Exercise aim
Continue the piece below on how heavy media coverage affects young athletes, starting right after its final sentence.

Passage for review
Print volume is hurting our young athletes. Today's young athletes see their names printed more often than Jefferson, Lincoln and Washington ever did. I throw that out there for effect, but it's probably true. Nobody used to be able to google their own name. Nobody used to get ranked as an eighth grader. Nobody used to get hundreds of facebook and twitter mentions after a big game. Print was the thing of legend. Getting print was rare. It was never expected. If and when it happened, it was important. Really important. As in beating your cross town rival important. As in scoring five touchdowns important. As in breaking the state 100m dash record important. It took an actual athletic feat to be recognized. That's no longer the case. We create athletic feats out of the ordinary. The more we acknowledge the ordinary, the more print the ordinary gets, the more the ordinary becomes the entitled. The entitled were an elite class of athlete in previous eras; entitlement is the ordinary today. Excessive print creates entitlement of the masses.
The main actors in Print Volume Disorder (PVD) are: the players, the parents and the media. The players have PVD. They google themselves. They constantly check for new facebook and twitter followers or mentions. They follow and/or friend anyone and everyone that likes them; they unfollow and unfriend anyone that criticizes them. The parents have PVD. They do the same thing their children do. They seek out any and all mentions of their child and re-re-re them all. Proud to a fault, the PVD parents are. The media doesn't have PVD, it gives PVD. (Although an argument could be made that the media likes seeing their name in print as much or more than the players do.) The media is the infector and, subsequently, the benefactor. Quite the gig if you can get it. The funny thing is, I don't begrudge them a bit. They're running a business. Their business plan is simple. Most players and parents have PVD --- cha-ching! It's that simple. The more names we print, the more hits we get, the more times we're read. I don't blame them a bit. That would be like blaming the liquor store for the alcoholic.

Entries provided
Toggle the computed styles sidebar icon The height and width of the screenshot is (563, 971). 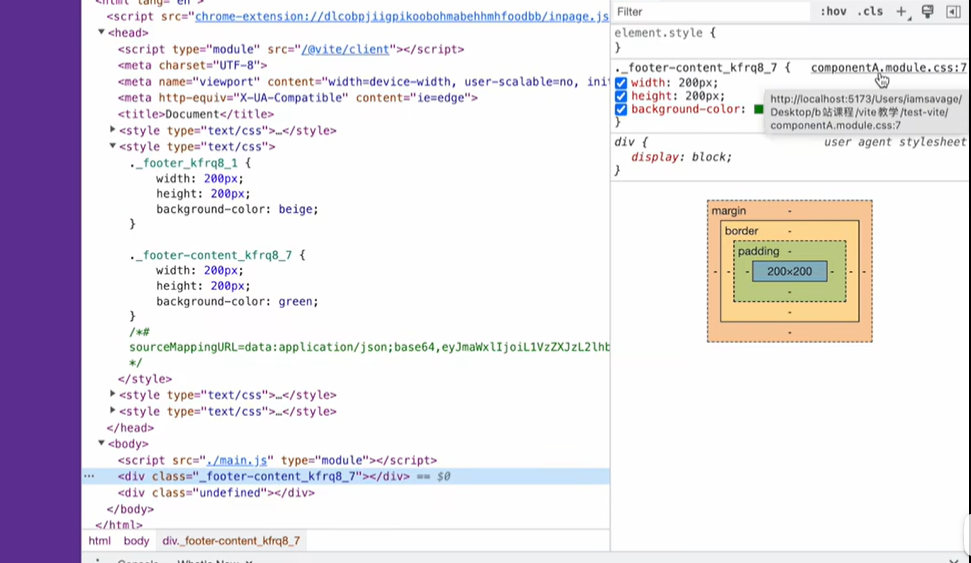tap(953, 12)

* * *

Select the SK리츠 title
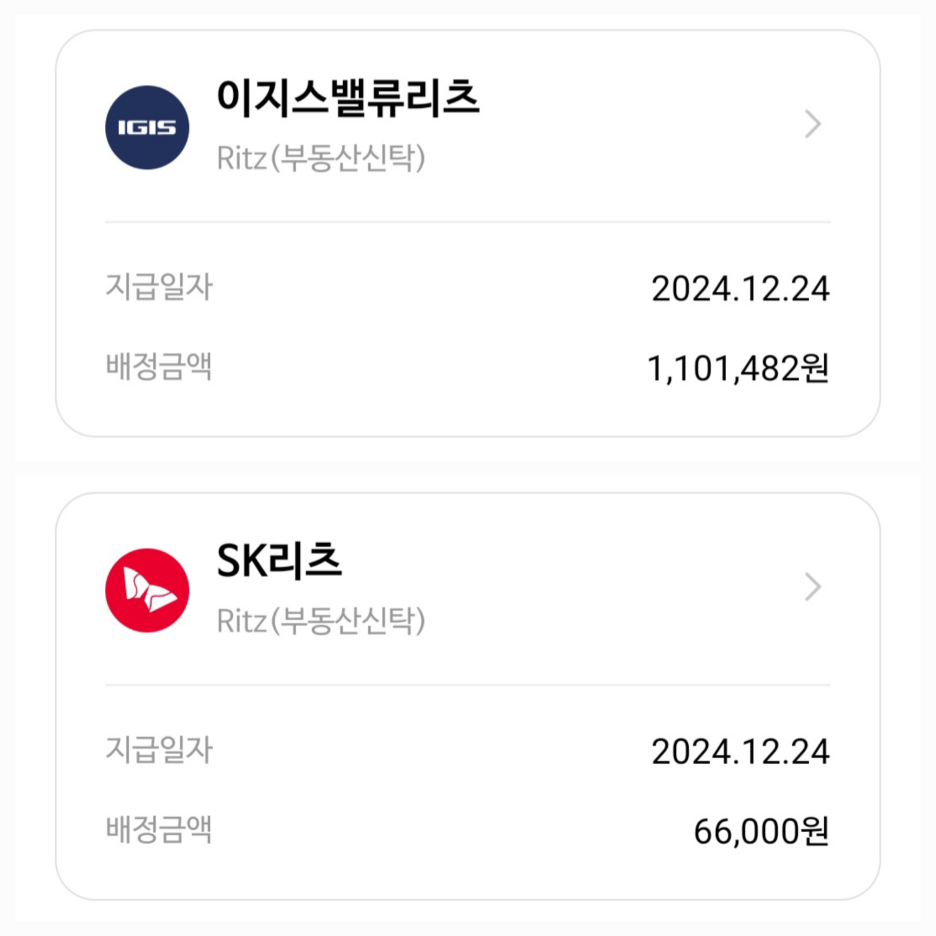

---

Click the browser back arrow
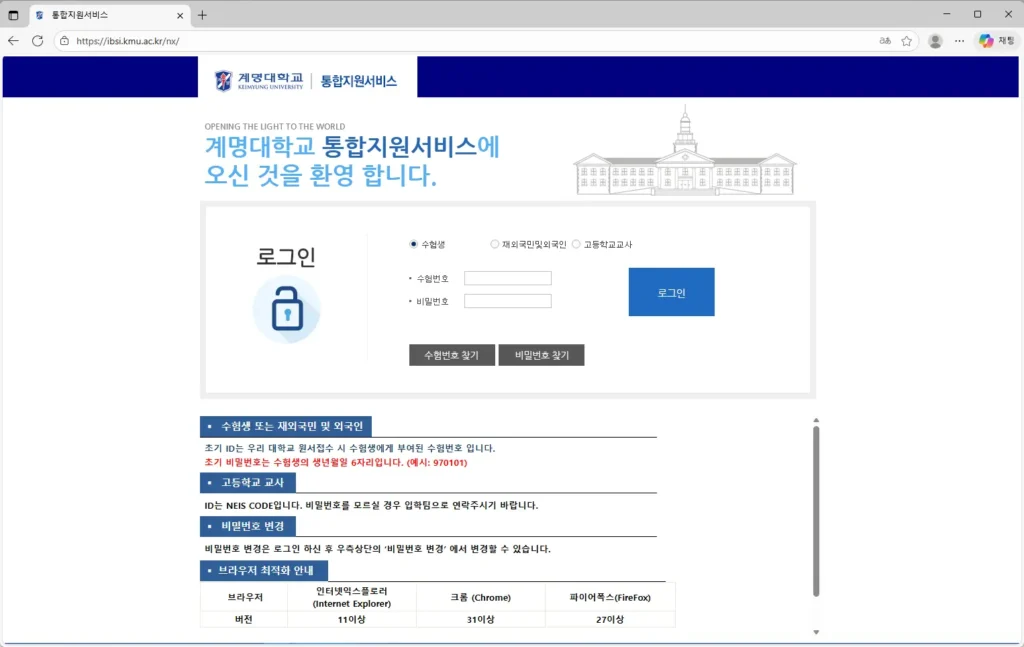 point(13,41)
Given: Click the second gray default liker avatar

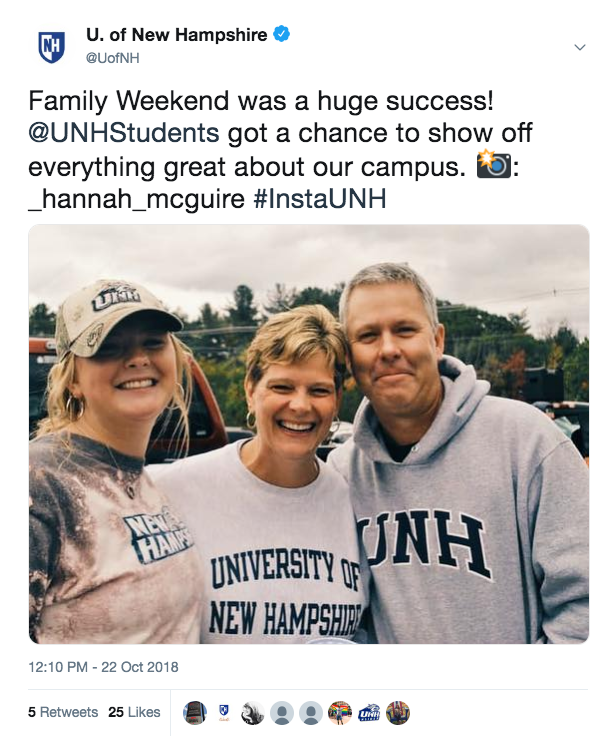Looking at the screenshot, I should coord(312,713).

Expected answer
Rankings are the cocaine of the PVD generation. We rank players as early as 8th grade. We re-rank players 6-7 times per year; gotta feed the need. Gotta get that bump. We rank 150 players deep in each class. So a player that is ranked as an eighth grader will likely see their name in this one location thirty to thirty-five times in a career. What if they play two sports? What if they visit other sites with similar rankings? What if they read their mentions on twitter? How many times will their parents, friends, girl/boy-friends, coaches, etc. show them their updated rankings? It's mind numbing to think about. How many times has Tyus Jones' name been printed in Minnesota the last 5 years? Would you take the over or under on 1 million?
How will PVD affect the players moving forward? Is it going to be possible to raise an athlete that isn't an egotistical a--hole? Is it their fault? Who's fault is it? Is their even a fault to be assigned?
PVD is a problem. It is not healthy for individuals, teams, communities and future generations. Unfortunately, PVD is growing stronger every day. It is infecting more and more people. This is a problem that will only get worse as our world continues to shrink under the veil of wirelessness. Parents will soon be hashtagging their childrens names during games. Twitter handles will be printed on jerseys in the place of last names (The NBA isn't really helping the cause with that stupid nickname idea). The media will tweet about what that stud 8th grader from Duluth is eating for lunch today (and people will care). The players will find a way to automatically retweet anything and everything that includes their name. It is only going to grow. Rankings can and will go younger and deeper. We aren't even close to the saturation level. I mean, is there a saturation level? Can a person grow conscious enough to tire of seeing their name in print? Is that even human?
That may be the saddest reality, and ultimately, the truest reality. We all have PVD. And, there is no cure.